Abstract
Type 2 diabetes mellitus affects up to 8% of the adult population in Western countries. Treatment of this disease with oral antidiabetic drugs is characterised by considerable interindividual variability in pharmacokinetics, clinical efficacy and adverse effects. Genetic factors are known to contribute to individual differences in bioavailability, drug transport, metabolism and drug action. Only scarce data exist on the clinical implications of this genetic variability on adverse drug effects or clinical outcomes in patients taking oral antidiabetics.

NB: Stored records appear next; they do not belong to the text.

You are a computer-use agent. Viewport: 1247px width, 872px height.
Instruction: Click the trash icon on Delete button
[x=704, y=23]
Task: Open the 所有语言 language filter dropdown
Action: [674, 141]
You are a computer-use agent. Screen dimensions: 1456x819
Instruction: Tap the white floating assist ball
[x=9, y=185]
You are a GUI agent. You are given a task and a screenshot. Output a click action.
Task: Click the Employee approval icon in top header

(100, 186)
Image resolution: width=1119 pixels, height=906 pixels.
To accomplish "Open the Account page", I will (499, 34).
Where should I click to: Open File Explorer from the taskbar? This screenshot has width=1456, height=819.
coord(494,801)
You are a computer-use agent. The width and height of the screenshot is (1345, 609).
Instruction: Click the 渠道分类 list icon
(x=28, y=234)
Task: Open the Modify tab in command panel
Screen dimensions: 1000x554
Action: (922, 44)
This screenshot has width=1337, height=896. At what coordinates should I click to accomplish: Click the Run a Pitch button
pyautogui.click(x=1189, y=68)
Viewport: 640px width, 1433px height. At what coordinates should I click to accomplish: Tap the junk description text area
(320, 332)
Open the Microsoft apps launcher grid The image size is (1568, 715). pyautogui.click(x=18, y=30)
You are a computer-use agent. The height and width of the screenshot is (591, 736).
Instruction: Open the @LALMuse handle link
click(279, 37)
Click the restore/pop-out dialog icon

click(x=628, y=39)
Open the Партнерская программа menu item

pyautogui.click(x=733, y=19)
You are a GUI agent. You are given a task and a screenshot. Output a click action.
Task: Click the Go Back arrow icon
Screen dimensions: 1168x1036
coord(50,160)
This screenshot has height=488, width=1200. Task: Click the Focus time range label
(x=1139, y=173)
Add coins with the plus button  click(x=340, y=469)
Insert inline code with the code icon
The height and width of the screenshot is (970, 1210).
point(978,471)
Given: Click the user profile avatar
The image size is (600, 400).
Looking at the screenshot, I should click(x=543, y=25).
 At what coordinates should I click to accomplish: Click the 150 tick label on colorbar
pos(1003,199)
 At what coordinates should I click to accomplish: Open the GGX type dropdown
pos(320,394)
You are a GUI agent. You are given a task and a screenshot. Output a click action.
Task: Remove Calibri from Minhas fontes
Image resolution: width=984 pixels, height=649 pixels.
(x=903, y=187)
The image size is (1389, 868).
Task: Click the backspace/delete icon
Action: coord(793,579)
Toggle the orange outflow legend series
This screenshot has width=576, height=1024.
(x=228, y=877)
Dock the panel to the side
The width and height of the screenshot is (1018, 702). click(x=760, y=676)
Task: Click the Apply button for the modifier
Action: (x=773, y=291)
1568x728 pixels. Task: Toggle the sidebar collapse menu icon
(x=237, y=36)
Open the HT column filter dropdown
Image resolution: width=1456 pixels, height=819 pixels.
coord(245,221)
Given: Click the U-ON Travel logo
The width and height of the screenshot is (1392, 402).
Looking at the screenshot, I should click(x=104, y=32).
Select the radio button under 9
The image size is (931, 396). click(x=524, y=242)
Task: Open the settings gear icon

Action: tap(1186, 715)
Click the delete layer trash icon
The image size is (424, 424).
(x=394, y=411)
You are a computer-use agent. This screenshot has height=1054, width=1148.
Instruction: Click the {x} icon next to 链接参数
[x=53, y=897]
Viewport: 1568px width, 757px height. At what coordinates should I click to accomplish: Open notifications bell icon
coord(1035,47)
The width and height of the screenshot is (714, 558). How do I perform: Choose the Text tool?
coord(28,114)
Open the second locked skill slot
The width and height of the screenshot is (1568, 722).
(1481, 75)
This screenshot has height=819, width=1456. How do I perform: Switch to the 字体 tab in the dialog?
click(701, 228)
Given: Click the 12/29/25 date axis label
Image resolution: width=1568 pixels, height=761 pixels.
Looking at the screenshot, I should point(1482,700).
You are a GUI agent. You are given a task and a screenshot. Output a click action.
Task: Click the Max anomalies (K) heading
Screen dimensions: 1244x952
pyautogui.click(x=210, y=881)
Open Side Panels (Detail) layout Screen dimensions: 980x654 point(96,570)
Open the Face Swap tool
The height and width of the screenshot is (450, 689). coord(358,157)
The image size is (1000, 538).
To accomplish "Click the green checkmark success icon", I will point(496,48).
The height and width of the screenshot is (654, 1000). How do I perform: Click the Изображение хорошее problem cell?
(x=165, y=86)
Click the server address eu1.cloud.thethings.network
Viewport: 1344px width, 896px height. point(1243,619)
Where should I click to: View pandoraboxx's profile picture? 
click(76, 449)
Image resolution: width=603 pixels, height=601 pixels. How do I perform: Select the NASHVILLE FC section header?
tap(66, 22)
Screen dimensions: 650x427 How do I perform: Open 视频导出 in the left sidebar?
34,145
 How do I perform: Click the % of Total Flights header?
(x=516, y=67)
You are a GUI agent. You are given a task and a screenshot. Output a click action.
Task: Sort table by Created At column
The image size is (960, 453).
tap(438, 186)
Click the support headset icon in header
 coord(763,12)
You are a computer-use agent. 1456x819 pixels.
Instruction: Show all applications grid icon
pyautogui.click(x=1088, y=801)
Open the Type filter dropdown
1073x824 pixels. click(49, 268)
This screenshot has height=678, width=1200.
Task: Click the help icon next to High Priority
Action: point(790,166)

The polymorphic enzyme cytochrome P450 (CYP) 2C9 is the main enzyme catalysing the biotransformation of sulphonylureas. Total oral clearance of all studied sulphonylureas (tolbutamide, glibenclamide [glyburide], glimepiride, glipizide) was only about 20% in persons with the CYP2C9*3/*3 genotype compared with carriers of the wild-type genotype CYP2C9*1/*1, and clearance in the heterozygous carriers was between 50% and 80% of that of the wild-type genotypes. For reasons not completely known, the resulting differences in drug effects were much less pronounced. Nevertheless, CYP2C9 genotype-based dose adjustments may reduce the incidence of adverse effects. The magnitude of how doses might be adjusted can be derived from pharmacokinetic studies.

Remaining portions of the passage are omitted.